The McMichaels filed separate motions for judgments of acquittal on all the federal charges they were convicted of last month, including the hate crime charge of interference of rights and attempted kidnapping. They claim the government did not provide sufficient evidence for the convictions.
During the federal trial, a jury found the three White men chased Arbery as he was jogging through the Satilla Shores neighborhood in Glynn County, Georgia, in February 2020 because he was Black.
The McMichaels, who were armed, were in one vehicle, while Bryan, who joined while the chase was underway, followed in his own truck, assisting in and recording the chase. Arbery was unarmed.
Defense attorneys argued the McMichaels pursued Arbery in a pickup truck to stop him for police because they suspected him of committing a crime, and that Travis McMichael shot Arbery in self-defense as they wrestled over McMichael’s shotgun.

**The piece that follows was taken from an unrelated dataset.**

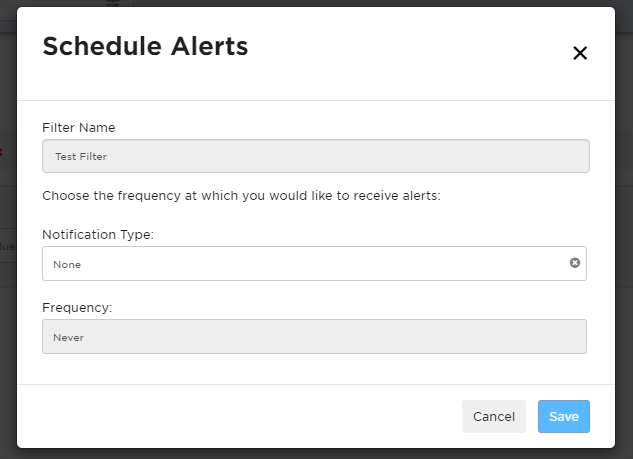Open the Notification Type dropdown

point(314,264)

The motion stated that the testimony only showed the neighborhood’s “developer offered to dedicate the Satilla Shores neighborhood streets to the county, but the county did not expressly or implicitly accept that offer,” according to the court documents.
The prosecution hasn’t yet filed a response with the court.
Gregory McMichael’s motion also argued prosecutors didn’t prove Arbery was running on a public street and didn’t provide sufficient evidence to convict on each of the counts.
Referring to the interference of rights conviction, Gregory McMichael’s motion claimed there was no evidence that McMichael targeted Arbery because of his race or color. The motion said there was no evidence Gregory McMichael “uttered the ‘n-word’ or other racial epithets against African Americans.”
The government “failed to supply the jury with any evidence that Defendant Gregory McMichael associated African Americans with criminality,” even though “it is true that the Government admitted evidence and testimony demonstrating that defendants Travis McMichael and William Bryan may have associated African Americans with the commission of crime,” according to the motion.
After the verdicts were issued on February 22, the men had 14 days to file post-trial motions including any appeals of their convictions, according to presiding Judge Lisa Godbey Wood. Court records do not show that Bryan has filed in any motions since the trial.
A sentencing date on the federal charges has not been set.
Following the verdict in the federal hate crimes, Arbery family attorney Ben Crump was joined by Arbery’s mother Wanda Cooper-Jones and father Marcus Arbery Sr.
“Thank God for this good morning, that Wanda and Marcus have prayed for. It is because of their conviction to get full justice, not partial justice … (that) we get to celebrate this moment,” Crump told reporters.